Oggi di questa malattia si sa molto di più, e i passi avanti sono stati enormi, ma allora essere sieropositivi significava il 100% di possibilità di prendere l’AIDS, sostanzialmente quindi una condanna a morte. Magic non cercò alibi, ammettendo le proprie colpe e la propria condotta poco corretta fuori dal campo. Sottolineò però anche come per lui questa fosse una partita da giocare, esattamente come tutte le altre affrontate in campo, e che avrebbe lottato con tutte le sue forze per continuare a vivere. Decise di ritirarsi, quasi a mettere la parola fine su una delle storie di basket più belle di sempre, ma certe storie, come certi amori di Vendittiana memoria, non finiscono. Nel 1992 infatti si votava ancora per eleggere i quintetti della partita delle stelle di febbraio tramite un cartoncino distribuito esclusivamente agli spettatori delle partite. Con incredula sorpresa e alla faccia della scelta di ritirarsi, Magic fu selezionato dal pubblico come play titolare della squadra dell’ovest. Nonostante la titubanza di diversi suoi colleghi (e pure di alcuni compagni di squadra), con il parere favorevole dei medici Magic giocò, scrivendo così sul campo della sua omonima squadra di Orlando (i Magic appunto) uno dei lieti fine più belli e sorprendenti che si potessero immaginare. Con 24 punti, 9 assist e 5 rimbalzi non giocò, ma dipinse letteralmente pallacanestro, e venne infatti premiato come miglior giocatore del match. Magic in un certo senso ce l’aveva fatta. E non si fermò lì. Partecipò da protagonista alle olimpiadi di Barcellona con il Dream Team, la squadra più forte di sempre, vincendo agevolmente l’oro.

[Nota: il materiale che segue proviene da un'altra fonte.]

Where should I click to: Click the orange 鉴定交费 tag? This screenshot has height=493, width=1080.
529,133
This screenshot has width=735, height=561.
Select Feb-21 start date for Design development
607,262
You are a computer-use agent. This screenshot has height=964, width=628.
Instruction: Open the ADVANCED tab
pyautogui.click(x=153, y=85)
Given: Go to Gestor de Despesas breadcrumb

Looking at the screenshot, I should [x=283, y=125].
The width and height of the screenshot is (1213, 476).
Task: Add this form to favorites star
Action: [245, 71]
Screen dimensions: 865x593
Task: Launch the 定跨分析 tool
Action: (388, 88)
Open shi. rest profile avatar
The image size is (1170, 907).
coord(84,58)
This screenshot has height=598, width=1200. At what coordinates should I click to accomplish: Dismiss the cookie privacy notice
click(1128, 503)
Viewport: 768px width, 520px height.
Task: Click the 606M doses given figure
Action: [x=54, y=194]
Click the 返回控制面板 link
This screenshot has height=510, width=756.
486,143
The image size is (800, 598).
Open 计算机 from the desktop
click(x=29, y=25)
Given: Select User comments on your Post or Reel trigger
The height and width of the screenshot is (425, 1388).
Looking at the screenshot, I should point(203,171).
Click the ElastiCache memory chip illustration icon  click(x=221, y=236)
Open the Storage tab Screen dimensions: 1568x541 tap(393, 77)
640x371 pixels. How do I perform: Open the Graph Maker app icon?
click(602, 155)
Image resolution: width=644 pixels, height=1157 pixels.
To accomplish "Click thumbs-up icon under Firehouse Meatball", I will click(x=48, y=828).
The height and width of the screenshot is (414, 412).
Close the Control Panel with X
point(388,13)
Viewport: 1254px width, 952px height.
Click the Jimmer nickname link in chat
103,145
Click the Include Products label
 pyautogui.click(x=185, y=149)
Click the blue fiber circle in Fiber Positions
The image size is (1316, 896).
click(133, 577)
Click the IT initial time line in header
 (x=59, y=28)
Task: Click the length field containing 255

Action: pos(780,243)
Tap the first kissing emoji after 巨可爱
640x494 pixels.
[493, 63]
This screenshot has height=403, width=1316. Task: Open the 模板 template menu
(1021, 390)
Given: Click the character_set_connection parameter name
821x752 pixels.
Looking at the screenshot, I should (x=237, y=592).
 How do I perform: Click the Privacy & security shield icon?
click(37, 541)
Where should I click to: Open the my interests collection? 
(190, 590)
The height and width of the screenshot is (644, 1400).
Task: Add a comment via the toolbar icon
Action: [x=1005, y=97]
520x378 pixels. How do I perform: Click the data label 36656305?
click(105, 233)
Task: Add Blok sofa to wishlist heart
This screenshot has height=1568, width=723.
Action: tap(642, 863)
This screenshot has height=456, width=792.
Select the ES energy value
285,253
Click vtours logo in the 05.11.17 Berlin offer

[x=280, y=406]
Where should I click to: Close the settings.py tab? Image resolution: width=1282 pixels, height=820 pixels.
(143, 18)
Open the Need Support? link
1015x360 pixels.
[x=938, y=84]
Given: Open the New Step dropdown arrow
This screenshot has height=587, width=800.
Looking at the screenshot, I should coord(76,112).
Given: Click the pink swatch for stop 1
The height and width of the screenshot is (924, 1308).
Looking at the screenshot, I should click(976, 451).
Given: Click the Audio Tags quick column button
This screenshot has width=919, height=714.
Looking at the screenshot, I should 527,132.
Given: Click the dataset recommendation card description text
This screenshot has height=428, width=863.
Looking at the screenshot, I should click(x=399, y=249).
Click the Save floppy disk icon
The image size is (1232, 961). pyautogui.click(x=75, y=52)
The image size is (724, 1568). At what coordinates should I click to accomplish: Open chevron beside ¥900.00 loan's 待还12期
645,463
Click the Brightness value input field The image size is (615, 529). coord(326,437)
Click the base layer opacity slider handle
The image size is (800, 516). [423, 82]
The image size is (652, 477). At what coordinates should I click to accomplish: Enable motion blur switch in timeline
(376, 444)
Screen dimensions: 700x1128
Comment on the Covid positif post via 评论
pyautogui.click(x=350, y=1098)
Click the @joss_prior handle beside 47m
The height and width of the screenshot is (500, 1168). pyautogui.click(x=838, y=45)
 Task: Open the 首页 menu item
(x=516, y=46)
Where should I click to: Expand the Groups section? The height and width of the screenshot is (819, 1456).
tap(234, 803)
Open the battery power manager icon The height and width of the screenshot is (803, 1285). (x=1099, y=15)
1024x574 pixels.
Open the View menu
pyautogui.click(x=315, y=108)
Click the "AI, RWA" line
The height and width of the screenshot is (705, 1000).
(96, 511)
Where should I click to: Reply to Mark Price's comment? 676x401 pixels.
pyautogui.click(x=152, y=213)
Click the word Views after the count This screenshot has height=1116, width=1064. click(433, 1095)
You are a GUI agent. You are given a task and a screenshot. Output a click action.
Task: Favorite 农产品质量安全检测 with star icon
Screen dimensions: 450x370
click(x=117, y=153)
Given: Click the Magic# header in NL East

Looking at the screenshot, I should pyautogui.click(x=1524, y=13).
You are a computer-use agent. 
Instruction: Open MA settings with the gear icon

La sua carriera continuò con alterne fortune, prima da allenatore (sempre ai Lakers, ma non andò benissimo..) e poi due anni dopo ancora da giocatore (portando una mediocre versione dei gialloviola di nuovo ai play off), poi ancora in qualche lega minore europea, ma quel che fece quel giorno del 1992 fu molto più importante di tutto il resto. Magic mostrò al mondo un altro modo di poter gestire il rapporto con la sieropositività, e vincendo negli anni lo scetticismo anche dei colleghi più diffidenti, ottenne quella che forse è una delle più colossali vittorie per uno sportivo di qualsiasi sport a qualsiasi livello. Aprire gli occhi portando informazione e cultura su un problema di quella portata.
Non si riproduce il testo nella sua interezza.